Have you heard of Sjur Lyseid? Well, while the name may be a bit difficult to pronounce (or, maybe it’s only difficult for me, that’s cool) his music, however, is anything but difficult to fall in love with. Sjur Lyseid is the man behind The Little Hands of Asphalt, a band hailing from Oslo, Norway, made up of a rotating cast of musicians or ‘accomplices’ as they are referred to on the band’s Myspace page.
The music brought our way by The Little Hands of Asphalt is infectious at the start and this remains a constant throughout Leap Years, the band’s first full length. Whether it is Lyseid’s smooth approach at conveying his message through gentle whisper-like singing or the instrumentation that releases a sweet yellow glow into the air, the sounds of The Little Hands of Asphalt create a comfortable and cozy atmosphere. Leap Years is one of those CDs that needs to be listened to on repeat and it is its aura which makes this entirely possible (at times without even realizing it) and completely enjoyable.
One thing about Lyseid that separates him from a majority of contenders in his genre is the way in which his lyrical content is crafted to make it seem as if each song is a letter, written to specifically to you, the listener. Lyseid, undoubtedly, had a story to tell but the way in which he went about doing so makes the listener feel as though he or she has been written into the script, to answer the call, pick up the mail or sign online and be an outlet for Lyseid.
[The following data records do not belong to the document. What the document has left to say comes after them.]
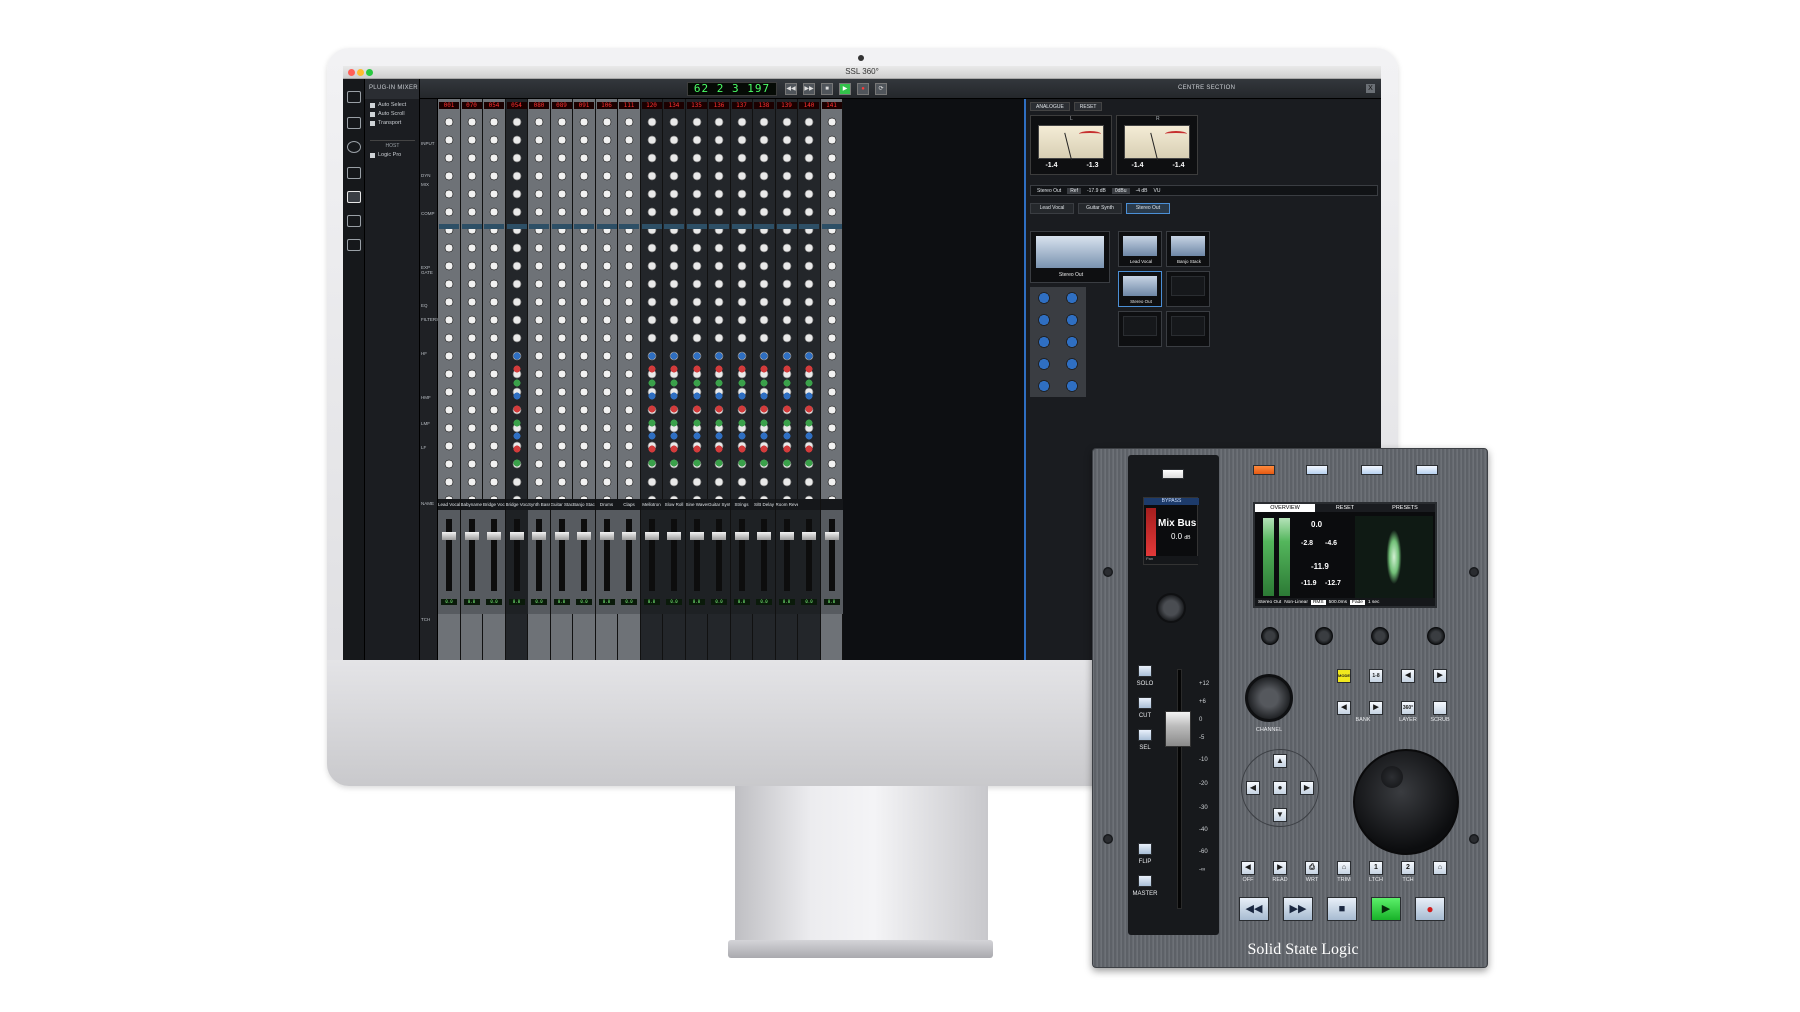 The height and width of the screenshot is (1012, 1800). Describe the element at coordinates (1173, 474) in the screenshot. I see `channel-led-button` at that location.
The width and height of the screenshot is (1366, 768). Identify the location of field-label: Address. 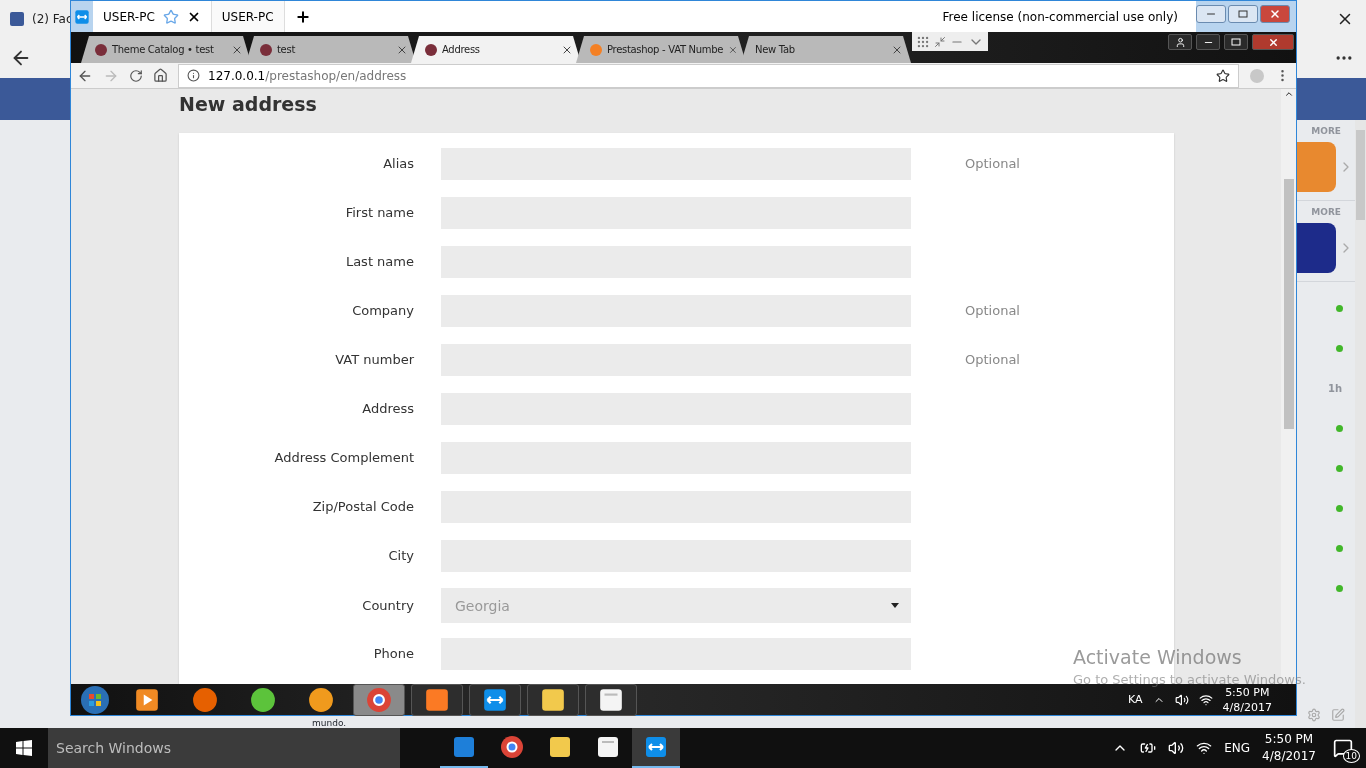
(388, 408).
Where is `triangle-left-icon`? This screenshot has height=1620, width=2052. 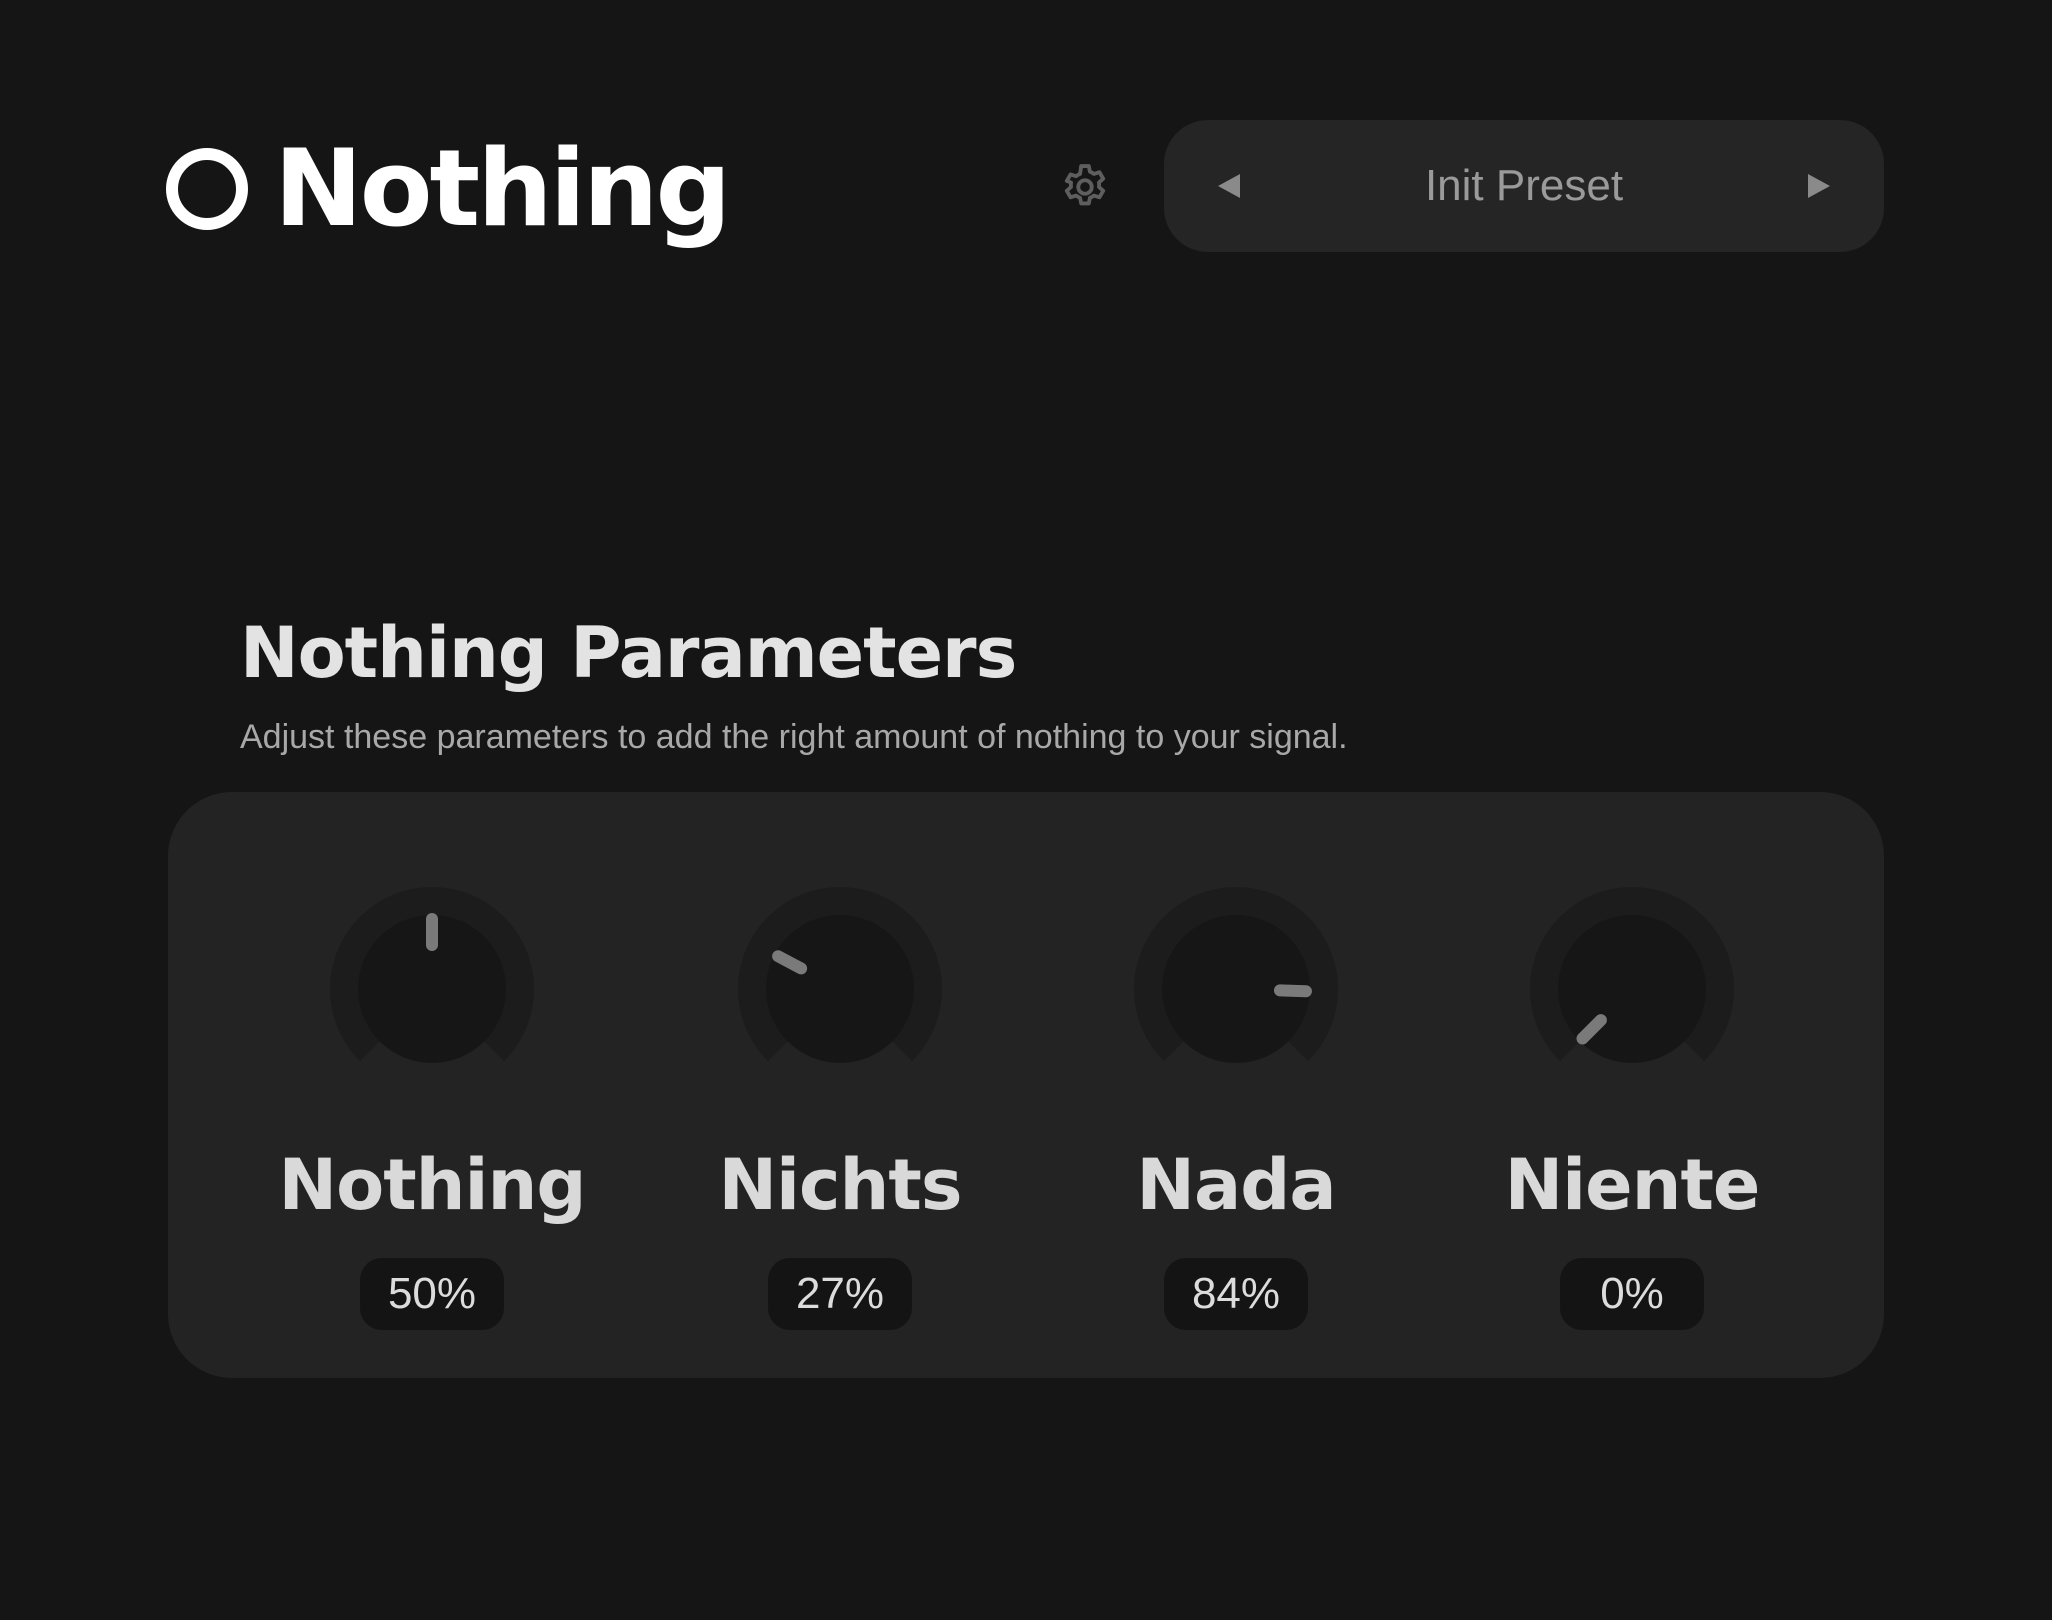 triangle-left-icon is located at coordinates (1229, 186).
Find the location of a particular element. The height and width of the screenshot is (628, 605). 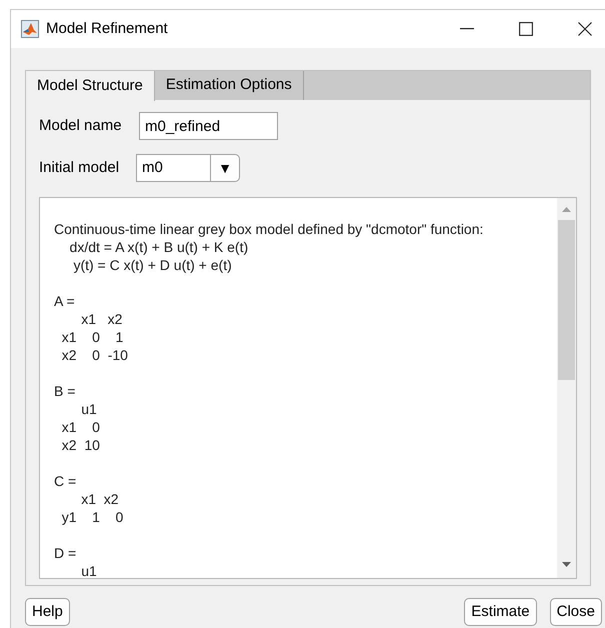

window-title: Model Refinement is located at coordinates (107, 28).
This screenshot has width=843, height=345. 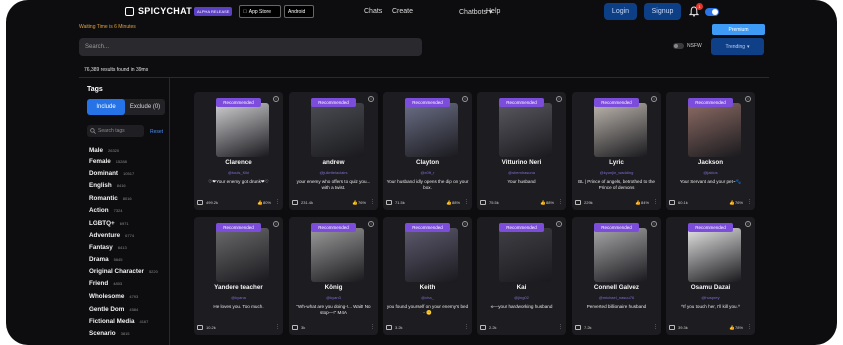 What do you see at coordinates (107, 310) in the screenshot?
I see `tag-name: Gentle Dom` at bounding box center [107, 310].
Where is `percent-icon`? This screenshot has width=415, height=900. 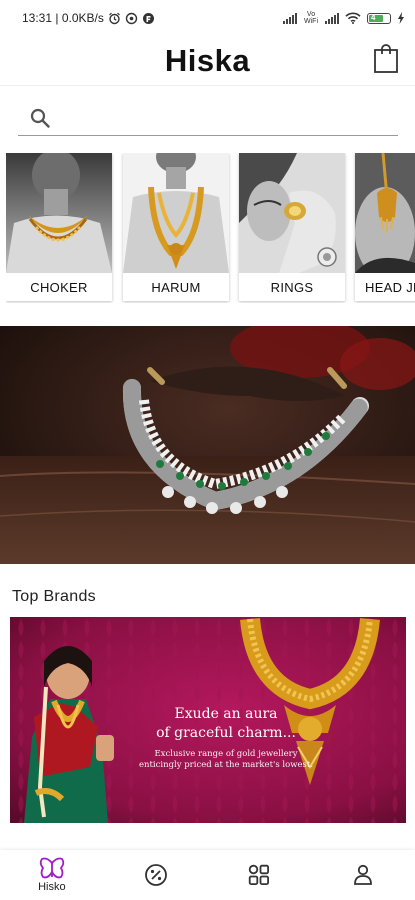 percent-icon is located at coordinates (156, 875).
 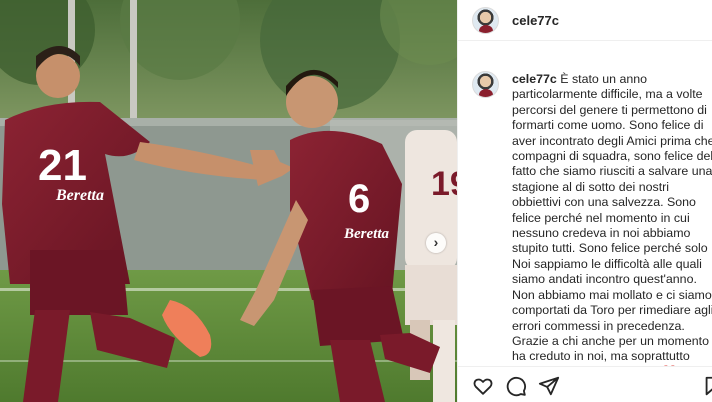 I want to click on caption-username: cele77c, so click(x=534, y=79).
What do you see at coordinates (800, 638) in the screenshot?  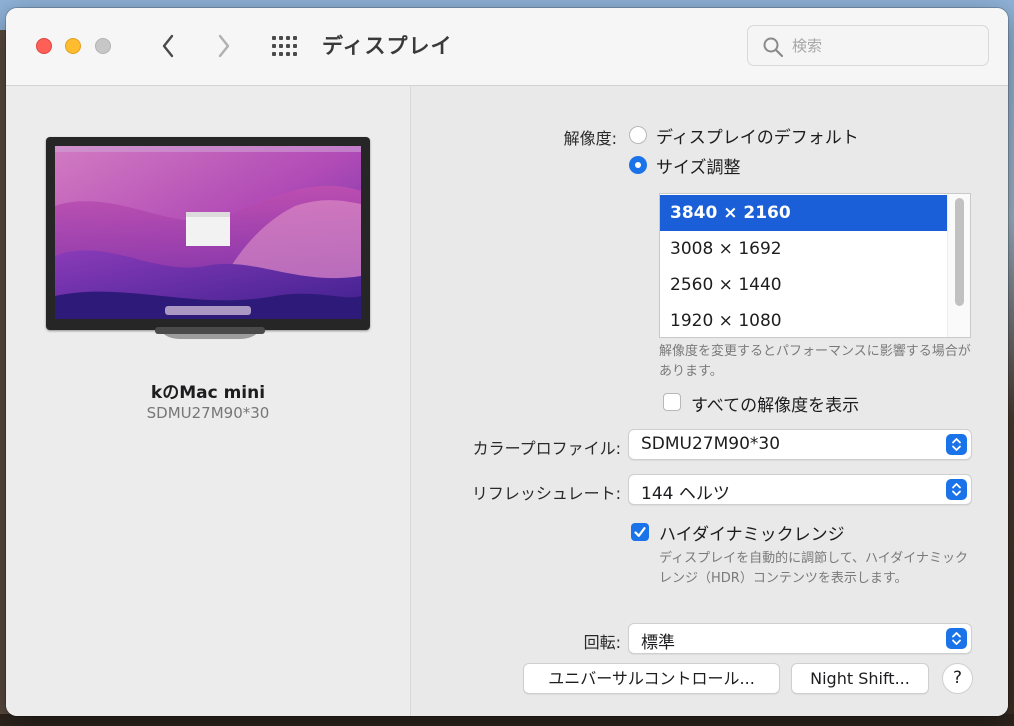 I see `rotation-popup: 標準` at bounding box center [800, 638].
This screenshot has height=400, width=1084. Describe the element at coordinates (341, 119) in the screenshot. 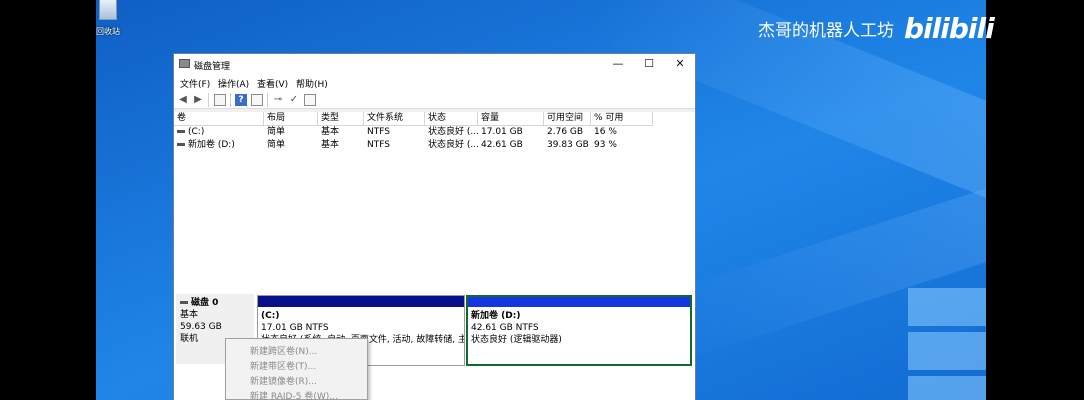

I see `column-type: 类型` at that location.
This CD is special in many ways – it is more personal than abstract, it is more specific than vague, it is more involved – and because of its open and honest construction, it welcomes you in with its friendly noise and alluring lyrics.
But patience never was my trade
And the broken back of honesty is thoroughly clichéd
When doubt has built a nest inside your head
All the restlessness that sleeps between us will break the bed
But make no mistake
It’s hard to think that common sense
Won’t pick a fight with consequence
When Fall soon breaks, know that I won’t be around no more
When you find what you’re not looking for in me
The Highway’s Pull
I think that that’s the trouble with seeing things my dear
Nothing is ever clear
And your views were surely accurate
But I’m done with accuracy
Because once I could see the future
But the future couldn’t see me
And now I’m stuck between our teeth
With the lies we couldn’t tame
But at least we keep our chins up as we spit back at the rain
At the beginning of this post, I mentioned that The Little Hands of Asphalt hails from the great country of Norway and I think it would be safe to assume that English is not Lyseid’s native language – but the best part about the entire thing is that without knowing that information ahead of time, you would never have been able to tell. Lyseid is just that good and a talent to be watched. I look forward to hearing more from him in the future and after having yourself a listen I guarantee you will too!